When you put together all the revelations about the Clinton Foundation and its affiliates that have cascaded our way (and continue to arrive), one explanation makes sense. It was a money-laundering scheme designed to obtain and camouflage foreign money paid to the Clintons to curry favor, including favorable treatment by Hillary Clinton’s State Department.
The scheme works like this: collect millions of dollars in foreign money, dump it into a foreign charity, pretend that the law prohibits you from ever disclosing the identities of those foreign donors to the foreign charity, then have the foreign charity bundle all the cash and send it to the Clinton Foundation. Then, when the time comes–whether it be a Clinton Foundation conference or a lavish Clinton Foundation trip overseas–make sure those individuals get some me-time with the Clintons.

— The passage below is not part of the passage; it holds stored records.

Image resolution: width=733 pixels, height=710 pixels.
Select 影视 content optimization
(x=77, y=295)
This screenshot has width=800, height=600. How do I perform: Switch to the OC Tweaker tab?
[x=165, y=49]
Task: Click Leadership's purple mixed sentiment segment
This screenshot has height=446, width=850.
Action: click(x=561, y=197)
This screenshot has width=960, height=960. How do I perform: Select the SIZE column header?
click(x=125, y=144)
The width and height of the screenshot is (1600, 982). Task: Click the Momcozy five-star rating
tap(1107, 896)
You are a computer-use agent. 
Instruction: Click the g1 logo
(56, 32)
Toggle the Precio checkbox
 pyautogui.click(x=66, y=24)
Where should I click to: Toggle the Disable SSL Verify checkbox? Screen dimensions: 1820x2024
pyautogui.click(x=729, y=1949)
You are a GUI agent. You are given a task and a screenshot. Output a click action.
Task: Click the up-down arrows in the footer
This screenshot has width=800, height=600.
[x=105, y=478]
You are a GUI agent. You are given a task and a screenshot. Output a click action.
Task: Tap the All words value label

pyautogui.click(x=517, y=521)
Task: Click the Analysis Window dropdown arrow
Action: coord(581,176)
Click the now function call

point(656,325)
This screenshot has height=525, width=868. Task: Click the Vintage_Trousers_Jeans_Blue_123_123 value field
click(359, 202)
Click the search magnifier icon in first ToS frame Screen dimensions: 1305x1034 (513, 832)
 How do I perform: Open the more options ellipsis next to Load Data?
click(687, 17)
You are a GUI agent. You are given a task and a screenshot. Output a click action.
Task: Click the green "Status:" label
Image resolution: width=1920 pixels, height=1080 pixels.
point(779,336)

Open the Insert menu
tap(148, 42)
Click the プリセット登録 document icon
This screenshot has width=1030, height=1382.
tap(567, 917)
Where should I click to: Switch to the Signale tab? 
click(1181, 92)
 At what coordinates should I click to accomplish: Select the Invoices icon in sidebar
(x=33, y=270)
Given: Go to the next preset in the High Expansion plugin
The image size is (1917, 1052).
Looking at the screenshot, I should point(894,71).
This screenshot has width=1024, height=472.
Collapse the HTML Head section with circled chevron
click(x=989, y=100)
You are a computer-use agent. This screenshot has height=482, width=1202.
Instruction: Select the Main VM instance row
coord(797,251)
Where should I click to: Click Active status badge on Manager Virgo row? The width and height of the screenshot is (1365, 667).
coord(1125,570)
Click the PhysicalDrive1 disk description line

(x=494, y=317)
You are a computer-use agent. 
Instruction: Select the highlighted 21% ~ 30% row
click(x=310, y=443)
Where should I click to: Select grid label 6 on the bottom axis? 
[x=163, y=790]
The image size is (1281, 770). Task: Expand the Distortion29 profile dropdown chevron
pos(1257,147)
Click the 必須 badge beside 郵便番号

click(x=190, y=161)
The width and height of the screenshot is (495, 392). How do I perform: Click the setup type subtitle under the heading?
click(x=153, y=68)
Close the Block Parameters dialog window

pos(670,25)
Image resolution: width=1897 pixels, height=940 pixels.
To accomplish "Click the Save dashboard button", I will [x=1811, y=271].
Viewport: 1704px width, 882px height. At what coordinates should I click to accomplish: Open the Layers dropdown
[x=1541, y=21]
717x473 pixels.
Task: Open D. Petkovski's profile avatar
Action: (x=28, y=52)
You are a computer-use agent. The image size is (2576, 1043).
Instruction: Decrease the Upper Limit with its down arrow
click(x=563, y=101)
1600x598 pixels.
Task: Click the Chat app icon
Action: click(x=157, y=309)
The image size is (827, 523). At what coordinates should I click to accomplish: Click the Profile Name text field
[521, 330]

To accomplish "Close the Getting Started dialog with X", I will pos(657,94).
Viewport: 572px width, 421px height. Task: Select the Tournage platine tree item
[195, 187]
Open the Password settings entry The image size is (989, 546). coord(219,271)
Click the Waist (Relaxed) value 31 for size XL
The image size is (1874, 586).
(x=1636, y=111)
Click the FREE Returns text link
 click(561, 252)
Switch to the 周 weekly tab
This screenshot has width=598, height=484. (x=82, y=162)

If you look holistically at the entire scheme’s setup:
- massive flow of foreign cash,
- refusal to disclose donors,
- secret (and now destroyed) private e-mail servers,
- blatantly bogus excuses,
From soup to nuts, the entire operation was constructed in order to provide a facade of plausible deniability for Hillary Clinton.
If the standard to be applied to understanding all of this is evidence sufficient to convict in court, then, thanks in no small part to the destruction of evidence, it might be (or might not be, considering the criminal conviction of Bob McDonell) difficult to close the case. But if the standard is one of whom the American voters will honor with our highest office, then the facts are persuasive.